30 Set 2005
No artigo "Uma vida de superação", publicado no jornal Zero Hora, de Porto Alegre, de 28
de setembro de 2005, o escritor Sergio Faraco conta a história de um
sobrevivente do Titanic. Fiquei desgostoso com o final do artigo pela má informação passada.
Titanic
Não tendo conseguido lugar nos botes salva-vidas, o
tenista Richard Norris II Williams e seu pai Charles ficaram na água
gelada, diz Faraco. Quando a proa mergulhou, uma chaminé atingiu Charles, que pouco
antes havia entregue ao rapaz um frasco com bebida
alcoólica.
Na manhã do outro dia, o vapor Carpathia salvou os sobreviventes,
incluindo Richard. O médico de bordo resolveu amputar-lhe as pernas
enregeladas e aparentemente mortas, mas ele se opôs. Exercitando-se
intensamente nos dias seguintes, Richard recomeçou a andar e voltou a
jogar tênis em alguns meses, tendo recebido medalha de ouro na
Olimpíada de
Paris em 1924, 12 anos após o naufrágio.
É o resumo da história publicada pelo escritor.
O erro
Faraco termina o artigo dizendo: "Dick Williams morreu em 2 de junho de
1968, aos 77 anos. Um de seus netos conserva o frasco de bebida que ele
recebeu do pai e o aqueceu na álgida noite sem lua do Atlântico Norte". Isso passa a idéia de que a bebida alcoólica salvou ou, pelo menos auxiliou, o náufrago.
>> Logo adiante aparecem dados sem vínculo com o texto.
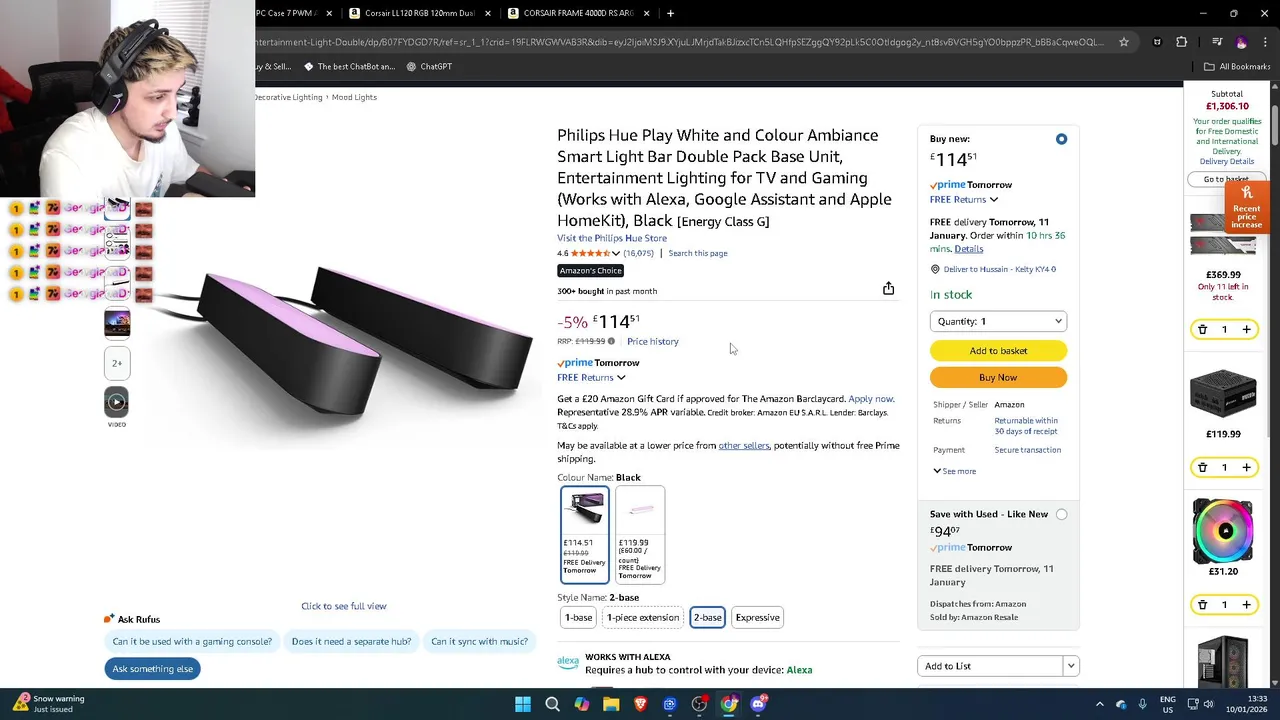The image size is (1280, 720).
Task: Delete the £369.99 item from basket
Action: [1202, 329]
Não é verdade.
Raciocínio restrito
É falsa a afirmação de que a bebida alcoólica pode ajudar um náufrago. E para apresentar uma informação precisa, procurei um Comandante que domina o assunto. Segundo o Dr. Julio Ferreira, Cirurgião Vascular, 53 anos, navegador do
Clube dos Jangadeiros, atuando dentre outras atividades, no Hospital Pronto Socorro de Porto Alegre por 29 anos (foto), a
bebida alcoólica é um vasodilatador, o que faz com que uma maior quantidade de
sangue seja direcionada até a periferia do corpo, aquecendo-a. Este
raciocínio, no entanto, somente pode ser considerado depois que a pessoa estiver safa, e em ambiente com temperatura normal, porque haverá perda de calor no interior do corpo. O calor sai do interior para a periferia.
Radiador
"Em um ambiente frio o corpo defende-se da hipotermia com vasoconstrição, mandando menos sangue (calor) para a periferia.
O calor é reservado aos órgãos mais nobres, como o coração,
pulmões, e cérebro", diz o Dr. Ferreira.
H.E.L.P = Heat Escape Lessening Position, ou posição de menor perda de calor (BoatSafe) |
A ingestão de álcool provoca vasodilatação com o conseqüente aquecimento
da periferia do corpo, o que acelera a perda de calor e conseqüentemente a
hipotermia. Um náufrago que tenha caído n'água após a ingestão de bebida alcoólica tem menos chance de sobrevivência. Andarilhos que morrem de frio nas ruas, geralmente estão alcoolizados.
"A pele comporta-se como um radiador. Ela troca calor. Se
houver um gradiente de temperatura entre as extremidades e o meio externo,
a tendência é as temperaturas se equilibrarem pela troca de calor", complementa o Comandante cirurgião.
Diz ainda que "o corpo humano é muito sensível para a perda de temperatura e quando esta chega perto de 30 graus centígrados as chances de sobrevida são remotas. Temperaturas
centrais (internas) de 28 graus são incompatíveis com a vida. É por isso
que, mesmo no verão, se um náufrago permanecer muitas horas na água,
morrerá por hipotermia já que dificilmente a água estará a uma temperatura superior a 30 graus".
Quando a bebida alcoólica pode "aquecer"?
Uma vez eliminada a causa do frio, e estando-se já devidamente
abrigado, tomar bebida alcoólica poderá ser confortante já que retirará a
sensação de frio, mas não aumentará sequer 1 grau da temperatura central
(interna) do corpo. Nesta condição, a vasodilatação poderá ser bem-vinda pois logo todo o corpo
estará com a temperatura normalizada. A bebida alcoólica então poderá acelerar o aquecimento
periférico, sem prejuízo da temperatura do corpo.
Isto não é uma recomendação para ingestão de bebida alcoólica contra o frio, ou em qualquer outra circunstância.
Navegadores que somos, estamos sujeitos ao naufrágio. A maioria nunca experimentou tal situação, e certamente não a experimentará, mas seguidamente estamos expostos ao frio a bordo, por várias horas continuamente. É melhor não se embebedar com crenças e com más informações sobre o uso do álcool no frio.